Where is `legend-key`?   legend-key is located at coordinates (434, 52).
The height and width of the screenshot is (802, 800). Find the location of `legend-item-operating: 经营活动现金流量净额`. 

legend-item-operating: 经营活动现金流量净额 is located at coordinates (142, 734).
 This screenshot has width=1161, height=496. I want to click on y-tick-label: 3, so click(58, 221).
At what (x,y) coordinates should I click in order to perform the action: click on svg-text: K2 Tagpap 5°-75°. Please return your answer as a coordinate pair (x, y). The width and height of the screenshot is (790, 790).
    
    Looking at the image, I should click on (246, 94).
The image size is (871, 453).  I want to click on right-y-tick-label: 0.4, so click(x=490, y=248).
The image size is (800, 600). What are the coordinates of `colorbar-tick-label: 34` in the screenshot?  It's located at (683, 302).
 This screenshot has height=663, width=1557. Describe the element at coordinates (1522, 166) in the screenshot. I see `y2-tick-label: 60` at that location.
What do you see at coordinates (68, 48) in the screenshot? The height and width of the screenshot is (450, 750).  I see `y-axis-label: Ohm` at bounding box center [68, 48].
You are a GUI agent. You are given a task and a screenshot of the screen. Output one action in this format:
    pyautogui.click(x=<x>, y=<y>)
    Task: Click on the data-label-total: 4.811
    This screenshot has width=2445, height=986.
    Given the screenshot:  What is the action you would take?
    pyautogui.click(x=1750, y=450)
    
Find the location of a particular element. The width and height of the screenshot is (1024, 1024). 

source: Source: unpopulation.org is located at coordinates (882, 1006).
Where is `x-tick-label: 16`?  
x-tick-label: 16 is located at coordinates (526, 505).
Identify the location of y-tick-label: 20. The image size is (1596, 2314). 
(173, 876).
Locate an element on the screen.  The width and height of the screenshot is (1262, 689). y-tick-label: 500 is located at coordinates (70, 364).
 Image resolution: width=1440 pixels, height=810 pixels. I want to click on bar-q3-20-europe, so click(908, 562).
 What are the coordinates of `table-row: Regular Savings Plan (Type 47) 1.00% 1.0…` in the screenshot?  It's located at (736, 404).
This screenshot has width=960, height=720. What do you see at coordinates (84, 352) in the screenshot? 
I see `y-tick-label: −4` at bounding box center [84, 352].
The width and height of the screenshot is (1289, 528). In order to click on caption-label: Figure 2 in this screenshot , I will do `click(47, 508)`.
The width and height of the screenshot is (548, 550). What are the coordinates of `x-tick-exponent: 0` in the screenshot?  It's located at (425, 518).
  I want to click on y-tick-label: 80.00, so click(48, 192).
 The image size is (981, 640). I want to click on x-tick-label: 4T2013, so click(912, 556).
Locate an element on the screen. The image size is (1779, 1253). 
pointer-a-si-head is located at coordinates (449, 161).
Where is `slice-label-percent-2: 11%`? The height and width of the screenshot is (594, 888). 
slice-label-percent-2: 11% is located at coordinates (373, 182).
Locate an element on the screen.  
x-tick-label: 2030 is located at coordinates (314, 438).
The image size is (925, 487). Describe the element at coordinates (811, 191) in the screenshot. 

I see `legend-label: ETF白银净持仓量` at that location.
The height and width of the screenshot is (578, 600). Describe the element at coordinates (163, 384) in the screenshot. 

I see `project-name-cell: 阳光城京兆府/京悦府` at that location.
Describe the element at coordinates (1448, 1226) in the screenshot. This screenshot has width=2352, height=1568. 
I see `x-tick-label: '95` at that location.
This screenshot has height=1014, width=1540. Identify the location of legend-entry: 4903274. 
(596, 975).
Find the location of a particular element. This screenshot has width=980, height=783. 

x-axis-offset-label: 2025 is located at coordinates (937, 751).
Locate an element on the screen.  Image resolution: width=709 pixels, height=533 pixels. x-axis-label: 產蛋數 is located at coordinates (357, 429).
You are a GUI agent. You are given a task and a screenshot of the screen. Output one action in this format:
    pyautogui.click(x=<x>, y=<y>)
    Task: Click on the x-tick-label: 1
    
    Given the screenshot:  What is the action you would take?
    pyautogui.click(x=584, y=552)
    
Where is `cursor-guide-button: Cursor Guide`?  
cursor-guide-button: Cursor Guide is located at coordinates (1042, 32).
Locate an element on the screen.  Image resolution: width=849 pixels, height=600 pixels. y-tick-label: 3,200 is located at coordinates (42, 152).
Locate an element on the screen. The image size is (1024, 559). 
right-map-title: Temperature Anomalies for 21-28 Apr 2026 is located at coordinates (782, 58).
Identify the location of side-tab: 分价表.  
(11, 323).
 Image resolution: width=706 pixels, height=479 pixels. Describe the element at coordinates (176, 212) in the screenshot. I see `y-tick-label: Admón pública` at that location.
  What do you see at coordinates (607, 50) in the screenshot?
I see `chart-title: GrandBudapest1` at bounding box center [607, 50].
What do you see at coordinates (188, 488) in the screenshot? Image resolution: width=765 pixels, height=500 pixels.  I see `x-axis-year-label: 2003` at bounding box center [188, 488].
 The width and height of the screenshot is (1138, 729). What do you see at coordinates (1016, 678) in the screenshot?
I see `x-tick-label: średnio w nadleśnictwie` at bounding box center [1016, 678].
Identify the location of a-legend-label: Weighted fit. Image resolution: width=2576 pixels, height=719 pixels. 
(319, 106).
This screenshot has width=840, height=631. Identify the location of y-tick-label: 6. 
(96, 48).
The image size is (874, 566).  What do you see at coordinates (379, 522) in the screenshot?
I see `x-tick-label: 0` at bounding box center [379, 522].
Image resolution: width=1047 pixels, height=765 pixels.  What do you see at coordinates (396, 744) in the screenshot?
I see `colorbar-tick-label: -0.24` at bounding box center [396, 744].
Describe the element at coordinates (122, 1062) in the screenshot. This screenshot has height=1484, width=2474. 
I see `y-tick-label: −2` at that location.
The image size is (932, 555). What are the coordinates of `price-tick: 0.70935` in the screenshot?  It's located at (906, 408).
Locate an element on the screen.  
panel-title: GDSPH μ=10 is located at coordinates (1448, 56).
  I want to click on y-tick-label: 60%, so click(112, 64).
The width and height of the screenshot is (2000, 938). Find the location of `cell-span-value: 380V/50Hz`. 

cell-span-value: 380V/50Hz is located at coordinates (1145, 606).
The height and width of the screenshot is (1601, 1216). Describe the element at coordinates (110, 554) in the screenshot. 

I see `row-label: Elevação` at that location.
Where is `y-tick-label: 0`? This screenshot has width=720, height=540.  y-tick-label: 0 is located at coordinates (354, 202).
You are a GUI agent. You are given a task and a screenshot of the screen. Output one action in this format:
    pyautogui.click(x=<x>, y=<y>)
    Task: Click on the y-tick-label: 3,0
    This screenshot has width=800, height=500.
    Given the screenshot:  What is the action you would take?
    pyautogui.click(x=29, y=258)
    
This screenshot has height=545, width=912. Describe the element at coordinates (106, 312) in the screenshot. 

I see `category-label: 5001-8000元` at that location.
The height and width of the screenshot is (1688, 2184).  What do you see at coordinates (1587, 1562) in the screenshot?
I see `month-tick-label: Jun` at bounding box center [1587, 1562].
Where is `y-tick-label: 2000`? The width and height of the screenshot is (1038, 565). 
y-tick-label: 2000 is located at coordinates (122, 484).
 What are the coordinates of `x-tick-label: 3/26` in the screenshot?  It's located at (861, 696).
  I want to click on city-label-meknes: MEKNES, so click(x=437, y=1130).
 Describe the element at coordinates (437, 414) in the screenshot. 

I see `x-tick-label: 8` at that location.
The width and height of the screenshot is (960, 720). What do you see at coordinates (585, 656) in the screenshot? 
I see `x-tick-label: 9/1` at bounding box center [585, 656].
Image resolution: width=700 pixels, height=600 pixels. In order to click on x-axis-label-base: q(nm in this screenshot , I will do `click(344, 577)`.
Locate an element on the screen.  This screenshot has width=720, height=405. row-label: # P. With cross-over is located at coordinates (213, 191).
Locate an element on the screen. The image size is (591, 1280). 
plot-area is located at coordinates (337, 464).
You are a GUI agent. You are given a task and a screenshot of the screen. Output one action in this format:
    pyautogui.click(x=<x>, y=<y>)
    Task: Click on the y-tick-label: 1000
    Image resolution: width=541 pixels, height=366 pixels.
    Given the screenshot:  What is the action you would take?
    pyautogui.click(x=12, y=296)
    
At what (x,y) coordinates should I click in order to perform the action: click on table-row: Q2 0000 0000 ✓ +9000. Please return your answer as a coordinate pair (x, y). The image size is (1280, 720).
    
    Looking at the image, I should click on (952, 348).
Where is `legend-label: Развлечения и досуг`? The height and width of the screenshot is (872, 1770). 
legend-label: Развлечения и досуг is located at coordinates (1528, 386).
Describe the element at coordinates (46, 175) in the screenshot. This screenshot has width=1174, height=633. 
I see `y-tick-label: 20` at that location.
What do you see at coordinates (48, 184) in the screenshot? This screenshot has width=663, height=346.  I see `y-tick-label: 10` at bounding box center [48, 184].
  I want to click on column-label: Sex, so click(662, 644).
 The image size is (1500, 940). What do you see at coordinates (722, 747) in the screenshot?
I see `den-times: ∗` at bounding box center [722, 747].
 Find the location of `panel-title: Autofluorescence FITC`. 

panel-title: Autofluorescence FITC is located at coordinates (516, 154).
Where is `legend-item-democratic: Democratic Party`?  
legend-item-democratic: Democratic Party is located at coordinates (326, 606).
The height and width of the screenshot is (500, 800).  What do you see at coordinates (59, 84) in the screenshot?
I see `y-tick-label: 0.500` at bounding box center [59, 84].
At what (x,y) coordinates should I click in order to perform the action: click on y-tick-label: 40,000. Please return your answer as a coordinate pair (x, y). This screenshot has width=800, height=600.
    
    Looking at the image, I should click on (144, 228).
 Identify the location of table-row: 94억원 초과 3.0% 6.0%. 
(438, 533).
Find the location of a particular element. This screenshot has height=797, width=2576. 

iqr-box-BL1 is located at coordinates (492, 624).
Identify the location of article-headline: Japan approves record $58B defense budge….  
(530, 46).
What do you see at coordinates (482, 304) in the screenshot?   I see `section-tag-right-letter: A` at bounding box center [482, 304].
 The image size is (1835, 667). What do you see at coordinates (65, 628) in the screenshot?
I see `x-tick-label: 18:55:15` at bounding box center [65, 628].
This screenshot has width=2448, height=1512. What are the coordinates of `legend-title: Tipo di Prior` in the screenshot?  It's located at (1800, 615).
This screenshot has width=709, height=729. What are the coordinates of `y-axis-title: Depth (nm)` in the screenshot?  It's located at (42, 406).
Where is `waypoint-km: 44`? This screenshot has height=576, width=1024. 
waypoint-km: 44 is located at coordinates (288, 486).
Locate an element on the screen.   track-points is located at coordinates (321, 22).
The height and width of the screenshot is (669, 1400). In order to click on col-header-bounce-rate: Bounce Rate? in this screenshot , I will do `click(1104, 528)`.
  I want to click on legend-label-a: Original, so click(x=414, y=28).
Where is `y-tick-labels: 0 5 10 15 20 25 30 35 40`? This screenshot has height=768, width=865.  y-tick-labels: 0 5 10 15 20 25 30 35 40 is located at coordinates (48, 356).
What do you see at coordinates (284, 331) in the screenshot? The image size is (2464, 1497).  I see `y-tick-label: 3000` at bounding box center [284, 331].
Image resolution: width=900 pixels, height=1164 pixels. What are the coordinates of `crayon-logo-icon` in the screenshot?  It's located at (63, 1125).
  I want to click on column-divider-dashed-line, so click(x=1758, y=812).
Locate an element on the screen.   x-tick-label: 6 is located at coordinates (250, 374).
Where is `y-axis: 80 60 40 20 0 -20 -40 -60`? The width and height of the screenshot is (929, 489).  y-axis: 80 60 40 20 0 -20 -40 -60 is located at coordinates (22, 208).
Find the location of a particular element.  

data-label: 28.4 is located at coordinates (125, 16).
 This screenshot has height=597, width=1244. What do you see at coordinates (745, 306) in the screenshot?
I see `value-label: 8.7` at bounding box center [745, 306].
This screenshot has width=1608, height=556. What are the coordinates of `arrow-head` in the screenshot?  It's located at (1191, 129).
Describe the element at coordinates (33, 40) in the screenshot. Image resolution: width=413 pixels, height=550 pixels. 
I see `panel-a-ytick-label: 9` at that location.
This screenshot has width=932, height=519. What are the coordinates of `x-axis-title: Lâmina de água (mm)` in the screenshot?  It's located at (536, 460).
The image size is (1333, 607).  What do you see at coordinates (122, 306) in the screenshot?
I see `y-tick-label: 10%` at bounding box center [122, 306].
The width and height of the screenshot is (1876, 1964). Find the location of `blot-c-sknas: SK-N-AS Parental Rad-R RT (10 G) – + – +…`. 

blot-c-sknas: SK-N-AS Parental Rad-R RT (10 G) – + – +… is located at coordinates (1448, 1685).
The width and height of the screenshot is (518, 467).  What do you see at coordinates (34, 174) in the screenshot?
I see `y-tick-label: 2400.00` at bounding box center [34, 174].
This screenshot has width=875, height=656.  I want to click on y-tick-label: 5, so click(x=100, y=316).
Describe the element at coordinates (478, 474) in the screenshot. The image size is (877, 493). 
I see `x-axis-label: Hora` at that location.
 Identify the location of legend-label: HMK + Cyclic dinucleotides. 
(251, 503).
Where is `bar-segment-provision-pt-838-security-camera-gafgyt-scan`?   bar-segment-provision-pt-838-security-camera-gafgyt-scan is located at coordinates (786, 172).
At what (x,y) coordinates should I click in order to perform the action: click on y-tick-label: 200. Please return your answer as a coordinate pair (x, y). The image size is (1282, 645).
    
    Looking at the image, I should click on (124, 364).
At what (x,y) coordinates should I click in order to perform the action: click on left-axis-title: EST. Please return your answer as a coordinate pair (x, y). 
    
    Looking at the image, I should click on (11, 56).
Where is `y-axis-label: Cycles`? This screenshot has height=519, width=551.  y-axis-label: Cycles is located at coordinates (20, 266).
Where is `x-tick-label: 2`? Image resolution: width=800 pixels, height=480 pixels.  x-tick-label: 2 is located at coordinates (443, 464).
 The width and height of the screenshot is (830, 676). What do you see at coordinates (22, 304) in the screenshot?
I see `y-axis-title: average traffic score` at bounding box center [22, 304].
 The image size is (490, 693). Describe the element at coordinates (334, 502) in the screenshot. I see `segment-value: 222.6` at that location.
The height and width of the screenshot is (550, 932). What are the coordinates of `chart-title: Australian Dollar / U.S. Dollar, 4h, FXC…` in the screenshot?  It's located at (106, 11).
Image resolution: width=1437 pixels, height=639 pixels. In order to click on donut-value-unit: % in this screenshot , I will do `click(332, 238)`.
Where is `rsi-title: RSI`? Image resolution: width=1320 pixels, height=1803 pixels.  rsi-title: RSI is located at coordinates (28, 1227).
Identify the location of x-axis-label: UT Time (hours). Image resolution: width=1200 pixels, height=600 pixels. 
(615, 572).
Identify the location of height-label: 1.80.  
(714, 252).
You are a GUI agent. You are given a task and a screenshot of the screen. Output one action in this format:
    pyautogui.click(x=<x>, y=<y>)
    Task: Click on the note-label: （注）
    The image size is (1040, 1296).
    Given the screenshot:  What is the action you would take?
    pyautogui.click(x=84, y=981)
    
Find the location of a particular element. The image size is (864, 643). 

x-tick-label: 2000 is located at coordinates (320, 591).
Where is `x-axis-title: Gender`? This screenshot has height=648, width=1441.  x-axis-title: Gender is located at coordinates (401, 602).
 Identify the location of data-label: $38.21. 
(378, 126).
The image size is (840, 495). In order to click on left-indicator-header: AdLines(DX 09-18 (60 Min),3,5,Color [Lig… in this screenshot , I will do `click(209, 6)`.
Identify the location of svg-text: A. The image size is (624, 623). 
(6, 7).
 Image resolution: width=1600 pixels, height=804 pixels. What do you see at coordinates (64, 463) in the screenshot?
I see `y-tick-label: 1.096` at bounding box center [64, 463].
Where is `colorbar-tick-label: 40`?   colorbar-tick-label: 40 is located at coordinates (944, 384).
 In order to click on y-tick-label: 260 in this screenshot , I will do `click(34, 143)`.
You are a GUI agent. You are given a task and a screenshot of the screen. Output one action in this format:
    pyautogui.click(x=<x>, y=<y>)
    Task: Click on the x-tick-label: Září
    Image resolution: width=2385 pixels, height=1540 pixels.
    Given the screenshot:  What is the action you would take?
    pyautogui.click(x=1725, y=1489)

============

→ **Assignment**
Duplicate everything in the entries from the line containing "The height and width of the screenshot is (1688, 2184)." down to the line containing "at (861, 696).", with both of those lines included.

→ **Solved exercise**
The height and width of the screenshot is (1688, 2184).  What do you see at coordinates (1587, 1562) in the screenshot?
I see `month-tick-label: Jun` at bounding box center [1587, 1562].
Where is `y-tick-label: 2000`? The width and height of the screenshot is (1038, 565). 
y-tick-label: 2000 is located at coordinates (122, 484).
 What are the coordinates of `x-tick-label: 3/26` in the screenshot?  It's located at (861, 696).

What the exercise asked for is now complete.